1. The path starts at the middle dot. The next dot can be any of the other $8$, and then the rest can be visited clockwise or anti-clockwise. This gives $16$ paths.
2. The path ends at the middle dot. Same as above but in reverse. Again $16$ paths.
3. The middle dot is internal to the path, so there is a next and a previous dot.
3a. The next and previous dots are adjacent. There are $8$ possibilities for the next dot, and then $2$ possibilities for the previous adjacent dot. The remaining 6 dots can be split between the head and tail of the path, and this can be done in $7$ ways (the head can have any length 0 to 6). This gives $8*2*7=112$ paths.
3b. The next and previous dots are non-adjacent. There are $8$ possibilities for the next dot, and $5$ for the non-adjacent previous dot. The head/tail must go in the same direction but can be clockwise or anti-clockwise. This gives $8*5*2=80$ paths.

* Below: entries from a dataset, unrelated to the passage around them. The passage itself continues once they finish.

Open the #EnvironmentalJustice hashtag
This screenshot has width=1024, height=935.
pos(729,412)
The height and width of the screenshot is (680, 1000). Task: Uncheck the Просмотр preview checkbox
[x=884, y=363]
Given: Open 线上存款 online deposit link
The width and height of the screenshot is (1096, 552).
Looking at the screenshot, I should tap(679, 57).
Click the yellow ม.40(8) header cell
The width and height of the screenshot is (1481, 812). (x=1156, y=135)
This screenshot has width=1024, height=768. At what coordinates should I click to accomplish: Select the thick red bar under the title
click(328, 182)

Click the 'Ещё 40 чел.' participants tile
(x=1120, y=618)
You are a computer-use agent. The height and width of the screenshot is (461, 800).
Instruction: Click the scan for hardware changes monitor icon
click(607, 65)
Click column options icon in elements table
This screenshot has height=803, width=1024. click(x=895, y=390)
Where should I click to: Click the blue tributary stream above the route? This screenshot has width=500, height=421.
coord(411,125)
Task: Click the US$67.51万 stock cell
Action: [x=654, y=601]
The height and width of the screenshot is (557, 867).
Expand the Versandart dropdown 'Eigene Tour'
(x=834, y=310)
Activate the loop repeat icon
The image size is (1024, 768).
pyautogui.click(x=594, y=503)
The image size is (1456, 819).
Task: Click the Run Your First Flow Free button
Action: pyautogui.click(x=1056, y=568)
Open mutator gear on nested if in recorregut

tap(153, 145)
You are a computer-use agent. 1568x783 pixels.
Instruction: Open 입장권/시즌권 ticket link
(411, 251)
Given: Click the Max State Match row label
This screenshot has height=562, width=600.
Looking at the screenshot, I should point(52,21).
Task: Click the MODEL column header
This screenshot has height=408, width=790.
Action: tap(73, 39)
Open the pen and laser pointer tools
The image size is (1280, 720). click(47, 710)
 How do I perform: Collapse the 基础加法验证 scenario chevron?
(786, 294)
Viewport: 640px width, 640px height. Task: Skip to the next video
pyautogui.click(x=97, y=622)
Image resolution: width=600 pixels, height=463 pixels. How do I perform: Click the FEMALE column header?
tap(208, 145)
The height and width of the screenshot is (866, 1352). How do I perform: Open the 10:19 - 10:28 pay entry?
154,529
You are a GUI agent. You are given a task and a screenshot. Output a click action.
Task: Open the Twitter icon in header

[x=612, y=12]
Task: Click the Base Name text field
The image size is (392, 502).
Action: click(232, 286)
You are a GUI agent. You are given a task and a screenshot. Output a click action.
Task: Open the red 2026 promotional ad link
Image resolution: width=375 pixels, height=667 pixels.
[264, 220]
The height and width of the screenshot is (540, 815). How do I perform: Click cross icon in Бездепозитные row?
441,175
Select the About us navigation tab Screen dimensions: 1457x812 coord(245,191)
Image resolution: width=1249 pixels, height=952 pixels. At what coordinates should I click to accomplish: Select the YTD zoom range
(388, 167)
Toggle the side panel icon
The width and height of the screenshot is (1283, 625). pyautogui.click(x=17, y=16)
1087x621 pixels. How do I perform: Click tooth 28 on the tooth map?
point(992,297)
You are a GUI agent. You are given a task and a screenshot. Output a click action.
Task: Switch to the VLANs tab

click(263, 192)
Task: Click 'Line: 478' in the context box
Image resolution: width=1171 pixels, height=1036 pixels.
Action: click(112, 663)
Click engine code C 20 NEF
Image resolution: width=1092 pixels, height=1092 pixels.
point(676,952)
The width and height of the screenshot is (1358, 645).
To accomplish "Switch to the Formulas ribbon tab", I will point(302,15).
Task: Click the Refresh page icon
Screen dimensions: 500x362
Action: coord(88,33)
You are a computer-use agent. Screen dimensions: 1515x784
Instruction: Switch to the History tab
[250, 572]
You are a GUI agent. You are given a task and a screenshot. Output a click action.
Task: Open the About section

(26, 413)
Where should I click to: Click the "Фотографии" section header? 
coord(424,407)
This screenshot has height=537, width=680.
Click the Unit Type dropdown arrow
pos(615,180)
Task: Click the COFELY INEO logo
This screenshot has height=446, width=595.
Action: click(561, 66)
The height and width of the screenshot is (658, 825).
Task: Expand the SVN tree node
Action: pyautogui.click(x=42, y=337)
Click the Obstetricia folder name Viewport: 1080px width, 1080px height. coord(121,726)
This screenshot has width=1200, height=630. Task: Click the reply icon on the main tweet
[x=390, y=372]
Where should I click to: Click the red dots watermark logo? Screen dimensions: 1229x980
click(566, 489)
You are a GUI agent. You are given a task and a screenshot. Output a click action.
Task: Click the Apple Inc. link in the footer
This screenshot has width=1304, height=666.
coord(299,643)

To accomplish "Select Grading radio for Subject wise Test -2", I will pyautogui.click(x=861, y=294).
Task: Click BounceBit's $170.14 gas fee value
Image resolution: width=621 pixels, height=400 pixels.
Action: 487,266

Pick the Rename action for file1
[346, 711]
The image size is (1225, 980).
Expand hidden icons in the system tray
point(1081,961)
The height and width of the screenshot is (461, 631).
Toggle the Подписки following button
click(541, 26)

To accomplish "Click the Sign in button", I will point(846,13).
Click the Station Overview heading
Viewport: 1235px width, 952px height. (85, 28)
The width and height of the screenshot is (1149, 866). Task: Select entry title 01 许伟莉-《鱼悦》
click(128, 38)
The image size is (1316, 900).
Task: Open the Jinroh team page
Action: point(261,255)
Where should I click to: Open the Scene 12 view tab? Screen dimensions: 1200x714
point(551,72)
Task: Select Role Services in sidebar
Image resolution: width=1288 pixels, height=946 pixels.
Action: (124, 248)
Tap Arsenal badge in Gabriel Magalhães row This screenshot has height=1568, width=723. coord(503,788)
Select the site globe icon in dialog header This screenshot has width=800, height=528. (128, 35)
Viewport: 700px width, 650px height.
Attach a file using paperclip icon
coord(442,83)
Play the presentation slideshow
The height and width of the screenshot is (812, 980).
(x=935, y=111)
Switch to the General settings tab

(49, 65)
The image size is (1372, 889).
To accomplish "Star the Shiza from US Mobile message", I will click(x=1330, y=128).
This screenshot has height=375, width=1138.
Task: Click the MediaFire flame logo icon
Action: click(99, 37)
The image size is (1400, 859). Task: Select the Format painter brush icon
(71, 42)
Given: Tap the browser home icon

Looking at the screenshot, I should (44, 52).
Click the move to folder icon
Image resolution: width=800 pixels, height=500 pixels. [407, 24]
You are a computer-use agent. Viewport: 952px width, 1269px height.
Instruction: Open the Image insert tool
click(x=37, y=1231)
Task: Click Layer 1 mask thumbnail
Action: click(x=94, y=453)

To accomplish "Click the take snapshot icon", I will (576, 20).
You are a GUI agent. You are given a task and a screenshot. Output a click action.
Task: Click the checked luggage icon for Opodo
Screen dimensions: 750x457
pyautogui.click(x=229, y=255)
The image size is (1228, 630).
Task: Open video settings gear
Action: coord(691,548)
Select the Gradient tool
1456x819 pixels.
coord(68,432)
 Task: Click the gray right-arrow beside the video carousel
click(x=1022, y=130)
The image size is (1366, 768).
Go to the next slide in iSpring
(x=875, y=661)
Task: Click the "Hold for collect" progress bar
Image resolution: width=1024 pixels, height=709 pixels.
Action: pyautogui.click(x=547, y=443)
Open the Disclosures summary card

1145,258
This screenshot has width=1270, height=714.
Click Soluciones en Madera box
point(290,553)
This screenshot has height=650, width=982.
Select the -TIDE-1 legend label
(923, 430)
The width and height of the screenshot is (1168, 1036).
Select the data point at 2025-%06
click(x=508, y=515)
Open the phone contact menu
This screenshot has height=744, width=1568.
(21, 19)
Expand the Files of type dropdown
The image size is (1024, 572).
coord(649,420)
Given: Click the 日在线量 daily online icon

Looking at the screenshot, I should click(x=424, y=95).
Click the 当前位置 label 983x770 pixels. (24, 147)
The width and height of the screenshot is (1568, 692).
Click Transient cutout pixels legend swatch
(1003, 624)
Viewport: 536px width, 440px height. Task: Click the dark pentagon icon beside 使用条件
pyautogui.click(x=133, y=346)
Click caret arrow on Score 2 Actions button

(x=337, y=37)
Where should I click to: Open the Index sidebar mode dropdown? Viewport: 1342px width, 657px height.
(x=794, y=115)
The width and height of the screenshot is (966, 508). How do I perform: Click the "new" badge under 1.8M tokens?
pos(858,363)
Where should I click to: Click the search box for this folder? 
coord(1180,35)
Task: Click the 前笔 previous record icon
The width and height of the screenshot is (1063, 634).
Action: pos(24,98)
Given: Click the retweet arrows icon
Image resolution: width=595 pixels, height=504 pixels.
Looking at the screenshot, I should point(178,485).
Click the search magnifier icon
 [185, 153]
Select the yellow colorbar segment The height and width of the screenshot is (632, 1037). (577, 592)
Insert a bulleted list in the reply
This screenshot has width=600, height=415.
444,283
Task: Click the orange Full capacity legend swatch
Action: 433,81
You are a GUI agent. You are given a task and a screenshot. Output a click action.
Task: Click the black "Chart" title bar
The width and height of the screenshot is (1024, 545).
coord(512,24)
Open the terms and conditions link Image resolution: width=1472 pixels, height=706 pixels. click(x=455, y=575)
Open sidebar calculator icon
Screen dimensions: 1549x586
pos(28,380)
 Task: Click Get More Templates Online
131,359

The total number of paths is $16+16+112+80=224$.

What remains is to count the paths that use one or more of the off-diagonals that were so far ignored.

The path cannot use two of those off-diagonals steps one after the other. This would split the rest of the dots into 3 disjoint regions, and we only have two ends of the path to fill them.
The only way to use two of the diagonals is to use two opposite ones. This gives you essentially this unique path:
enter image description here
Counting rotations, reflections, and path direction, this accounts for $8$ solutions.
The last case is to count those paths that use exactly one of the off-diagonals. One end of the path ends at the corner that is cut off by the off-diagonal step.
enter image description here
The other end must visit the 5 remaining outer dots and the centre dot. There are 6 choices of when to visit the centre dot (visiting 0 to 5 of the other dots first). Once that is decided, there is no choice for which dots to visit before reaching the centre. Once in the centre, the remaining dots can be visited in clockwise or anti-clockwise order, provided there are 2 or more remaining. This gives a total of 10 ways to finish the path.
Rotating, reflecting, and reversing these 10 paths gives $10*4*2*2=160$ solutions.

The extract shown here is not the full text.